Please look for the string "computer" below and report every line in which it occurs.

+ + + +

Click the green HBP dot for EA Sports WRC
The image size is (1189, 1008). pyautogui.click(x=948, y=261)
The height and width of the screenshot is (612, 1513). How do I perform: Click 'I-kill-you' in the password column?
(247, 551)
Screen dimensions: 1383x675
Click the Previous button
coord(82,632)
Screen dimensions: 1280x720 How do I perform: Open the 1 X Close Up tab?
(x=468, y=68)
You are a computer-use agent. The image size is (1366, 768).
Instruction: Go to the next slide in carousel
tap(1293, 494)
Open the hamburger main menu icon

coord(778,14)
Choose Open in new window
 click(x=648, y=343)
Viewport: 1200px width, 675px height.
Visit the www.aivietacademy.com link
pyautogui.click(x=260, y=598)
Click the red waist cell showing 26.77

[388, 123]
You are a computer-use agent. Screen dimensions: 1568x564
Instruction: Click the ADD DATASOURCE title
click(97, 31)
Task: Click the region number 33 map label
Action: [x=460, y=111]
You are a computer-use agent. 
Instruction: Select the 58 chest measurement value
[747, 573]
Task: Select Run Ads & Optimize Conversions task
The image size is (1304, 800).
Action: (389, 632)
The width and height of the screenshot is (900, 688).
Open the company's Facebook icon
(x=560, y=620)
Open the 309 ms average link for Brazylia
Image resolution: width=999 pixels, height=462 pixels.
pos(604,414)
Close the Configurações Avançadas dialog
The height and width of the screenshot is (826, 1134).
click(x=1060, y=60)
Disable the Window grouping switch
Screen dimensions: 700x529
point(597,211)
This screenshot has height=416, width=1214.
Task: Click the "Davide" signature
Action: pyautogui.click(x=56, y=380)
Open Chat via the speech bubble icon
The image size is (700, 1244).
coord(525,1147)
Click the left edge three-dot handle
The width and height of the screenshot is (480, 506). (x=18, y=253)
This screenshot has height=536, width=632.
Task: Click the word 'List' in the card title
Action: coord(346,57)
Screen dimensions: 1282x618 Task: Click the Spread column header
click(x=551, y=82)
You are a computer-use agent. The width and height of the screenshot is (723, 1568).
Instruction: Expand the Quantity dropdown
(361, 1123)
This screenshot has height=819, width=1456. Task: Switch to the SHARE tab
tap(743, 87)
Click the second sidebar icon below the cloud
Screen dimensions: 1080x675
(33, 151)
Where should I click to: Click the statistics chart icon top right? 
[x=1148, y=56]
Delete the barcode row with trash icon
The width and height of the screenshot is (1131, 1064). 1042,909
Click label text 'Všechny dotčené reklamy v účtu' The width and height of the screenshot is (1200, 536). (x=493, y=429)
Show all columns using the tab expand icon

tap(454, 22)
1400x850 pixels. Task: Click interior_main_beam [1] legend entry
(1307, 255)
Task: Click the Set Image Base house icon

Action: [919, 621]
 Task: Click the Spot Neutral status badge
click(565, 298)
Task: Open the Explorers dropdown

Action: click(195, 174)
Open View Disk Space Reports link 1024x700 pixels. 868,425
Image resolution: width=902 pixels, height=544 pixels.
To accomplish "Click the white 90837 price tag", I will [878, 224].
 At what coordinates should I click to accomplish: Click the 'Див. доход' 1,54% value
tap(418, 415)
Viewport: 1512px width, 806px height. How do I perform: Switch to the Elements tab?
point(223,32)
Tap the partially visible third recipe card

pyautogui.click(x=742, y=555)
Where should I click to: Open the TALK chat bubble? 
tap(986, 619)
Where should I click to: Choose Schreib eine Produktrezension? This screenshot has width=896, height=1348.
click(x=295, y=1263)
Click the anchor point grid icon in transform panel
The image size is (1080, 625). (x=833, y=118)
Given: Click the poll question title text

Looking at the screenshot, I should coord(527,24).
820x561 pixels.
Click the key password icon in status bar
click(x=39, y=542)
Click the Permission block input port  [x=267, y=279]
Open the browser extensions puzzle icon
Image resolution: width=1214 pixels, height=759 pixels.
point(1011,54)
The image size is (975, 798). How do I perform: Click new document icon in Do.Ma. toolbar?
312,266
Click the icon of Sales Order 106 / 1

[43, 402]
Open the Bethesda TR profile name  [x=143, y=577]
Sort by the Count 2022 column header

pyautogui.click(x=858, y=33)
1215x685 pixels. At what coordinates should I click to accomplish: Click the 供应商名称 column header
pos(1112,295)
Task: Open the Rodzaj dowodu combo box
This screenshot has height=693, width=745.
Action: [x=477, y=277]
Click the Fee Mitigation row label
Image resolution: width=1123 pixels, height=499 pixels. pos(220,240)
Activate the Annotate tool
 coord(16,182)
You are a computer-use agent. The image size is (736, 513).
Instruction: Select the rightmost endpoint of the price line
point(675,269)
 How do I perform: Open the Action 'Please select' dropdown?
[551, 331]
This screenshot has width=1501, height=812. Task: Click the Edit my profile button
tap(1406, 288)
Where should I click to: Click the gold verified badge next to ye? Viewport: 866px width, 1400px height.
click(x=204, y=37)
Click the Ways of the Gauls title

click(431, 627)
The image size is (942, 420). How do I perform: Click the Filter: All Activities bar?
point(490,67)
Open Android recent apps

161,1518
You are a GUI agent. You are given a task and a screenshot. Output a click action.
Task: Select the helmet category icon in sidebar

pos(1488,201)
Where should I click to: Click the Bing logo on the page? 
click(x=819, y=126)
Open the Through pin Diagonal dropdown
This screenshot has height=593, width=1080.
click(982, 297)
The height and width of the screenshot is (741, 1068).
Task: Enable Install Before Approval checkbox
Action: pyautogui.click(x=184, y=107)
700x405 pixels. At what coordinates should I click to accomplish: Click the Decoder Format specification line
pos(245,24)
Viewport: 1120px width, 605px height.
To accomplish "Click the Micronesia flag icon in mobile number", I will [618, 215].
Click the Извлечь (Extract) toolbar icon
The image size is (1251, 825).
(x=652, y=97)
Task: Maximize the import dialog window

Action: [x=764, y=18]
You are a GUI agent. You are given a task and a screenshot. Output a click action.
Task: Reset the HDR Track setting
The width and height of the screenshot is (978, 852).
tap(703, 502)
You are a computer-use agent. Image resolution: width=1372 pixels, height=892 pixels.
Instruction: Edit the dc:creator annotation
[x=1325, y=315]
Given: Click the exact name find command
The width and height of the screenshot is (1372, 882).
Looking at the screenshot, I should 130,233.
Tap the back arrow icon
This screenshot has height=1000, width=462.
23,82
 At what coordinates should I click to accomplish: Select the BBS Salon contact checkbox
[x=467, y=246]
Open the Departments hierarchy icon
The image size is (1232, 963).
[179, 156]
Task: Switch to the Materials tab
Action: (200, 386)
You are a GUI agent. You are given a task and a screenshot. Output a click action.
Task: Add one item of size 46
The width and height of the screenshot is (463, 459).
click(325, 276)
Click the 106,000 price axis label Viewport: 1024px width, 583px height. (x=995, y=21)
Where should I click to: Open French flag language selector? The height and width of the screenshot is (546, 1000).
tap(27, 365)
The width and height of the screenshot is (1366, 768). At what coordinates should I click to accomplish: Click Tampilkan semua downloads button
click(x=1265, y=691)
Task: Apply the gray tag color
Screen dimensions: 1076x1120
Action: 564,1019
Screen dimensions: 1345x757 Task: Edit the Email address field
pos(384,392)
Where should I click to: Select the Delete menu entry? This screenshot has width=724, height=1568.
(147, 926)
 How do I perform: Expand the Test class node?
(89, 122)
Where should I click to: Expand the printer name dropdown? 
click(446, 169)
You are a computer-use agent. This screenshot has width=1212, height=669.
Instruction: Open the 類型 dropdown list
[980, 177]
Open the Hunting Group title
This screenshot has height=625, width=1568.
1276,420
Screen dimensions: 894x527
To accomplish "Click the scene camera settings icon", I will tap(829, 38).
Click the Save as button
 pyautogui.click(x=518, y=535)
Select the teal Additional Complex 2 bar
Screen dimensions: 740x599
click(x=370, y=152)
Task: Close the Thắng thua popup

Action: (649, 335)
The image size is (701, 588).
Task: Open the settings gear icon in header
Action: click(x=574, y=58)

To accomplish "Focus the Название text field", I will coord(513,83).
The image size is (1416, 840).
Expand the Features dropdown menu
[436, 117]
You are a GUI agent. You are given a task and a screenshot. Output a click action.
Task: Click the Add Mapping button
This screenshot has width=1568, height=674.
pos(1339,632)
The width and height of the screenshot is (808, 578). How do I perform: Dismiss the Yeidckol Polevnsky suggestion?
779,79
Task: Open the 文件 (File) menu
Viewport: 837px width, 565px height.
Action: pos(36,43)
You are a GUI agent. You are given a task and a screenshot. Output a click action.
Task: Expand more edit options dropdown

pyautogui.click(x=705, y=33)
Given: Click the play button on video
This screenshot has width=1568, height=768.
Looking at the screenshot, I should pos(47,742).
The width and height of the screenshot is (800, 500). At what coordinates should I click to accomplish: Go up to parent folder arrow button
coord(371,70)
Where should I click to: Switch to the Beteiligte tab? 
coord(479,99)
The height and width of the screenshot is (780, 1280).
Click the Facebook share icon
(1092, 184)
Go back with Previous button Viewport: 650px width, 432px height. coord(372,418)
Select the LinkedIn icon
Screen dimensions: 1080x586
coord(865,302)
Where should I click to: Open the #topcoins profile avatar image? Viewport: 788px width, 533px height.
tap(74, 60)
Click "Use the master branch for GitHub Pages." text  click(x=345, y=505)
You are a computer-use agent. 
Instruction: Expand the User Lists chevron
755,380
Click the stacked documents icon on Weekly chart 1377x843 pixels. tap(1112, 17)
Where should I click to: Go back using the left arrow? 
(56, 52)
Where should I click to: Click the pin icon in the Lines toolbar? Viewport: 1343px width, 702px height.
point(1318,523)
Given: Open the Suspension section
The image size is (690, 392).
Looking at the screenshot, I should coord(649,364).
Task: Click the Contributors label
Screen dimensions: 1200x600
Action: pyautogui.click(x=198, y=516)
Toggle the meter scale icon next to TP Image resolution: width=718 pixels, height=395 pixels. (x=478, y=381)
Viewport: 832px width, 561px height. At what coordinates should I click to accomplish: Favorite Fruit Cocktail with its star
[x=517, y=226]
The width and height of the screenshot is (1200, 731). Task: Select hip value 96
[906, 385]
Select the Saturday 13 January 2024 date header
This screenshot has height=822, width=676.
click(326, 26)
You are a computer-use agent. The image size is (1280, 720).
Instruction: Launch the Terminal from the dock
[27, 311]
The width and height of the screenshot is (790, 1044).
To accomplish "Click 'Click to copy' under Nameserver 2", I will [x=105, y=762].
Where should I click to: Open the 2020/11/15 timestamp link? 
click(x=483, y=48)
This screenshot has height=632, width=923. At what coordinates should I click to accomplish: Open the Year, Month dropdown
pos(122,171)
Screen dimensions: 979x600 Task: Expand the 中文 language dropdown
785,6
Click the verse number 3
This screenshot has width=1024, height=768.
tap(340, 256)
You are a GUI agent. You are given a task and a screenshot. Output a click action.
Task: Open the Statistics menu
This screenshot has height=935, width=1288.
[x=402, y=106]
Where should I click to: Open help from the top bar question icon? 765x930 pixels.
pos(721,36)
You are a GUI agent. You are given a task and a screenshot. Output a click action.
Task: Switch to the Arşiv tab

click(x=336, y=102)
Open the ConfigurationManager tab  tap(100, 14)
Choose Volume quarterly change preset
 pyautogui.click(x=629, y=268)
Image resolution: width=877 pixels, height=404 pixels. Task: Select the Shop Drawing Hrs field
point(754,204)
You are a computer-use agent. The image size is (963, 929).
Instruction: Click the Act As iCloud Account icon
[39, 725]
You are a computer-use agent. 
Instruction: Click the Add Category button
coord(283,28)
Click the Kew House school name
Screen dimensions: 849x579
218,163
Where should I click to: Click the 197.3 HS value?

+ + + +

* TASK RESULT
You are a computer-use agent. The image size is (1366, 768).
You are a computer-use agent. Screen dimensions: 1568x564
You are a computer-use agent. 
You are a computer-use agent. The width and height of the screenshot is (723, 1568).
You are a computer-use agent. The image size is (736, 513).
You are a computer-use agent. Image resolution: width=1372 pixels, height=892 pixels.
You are a computer-use agent. This screenshot has width=1212, height=669.
You are a computer-use agent. 
You are a computer-use agent. The image size is (1280, 720).
You are a computer-use agent. The image size is (963, 929).
You are a computer-use agent. 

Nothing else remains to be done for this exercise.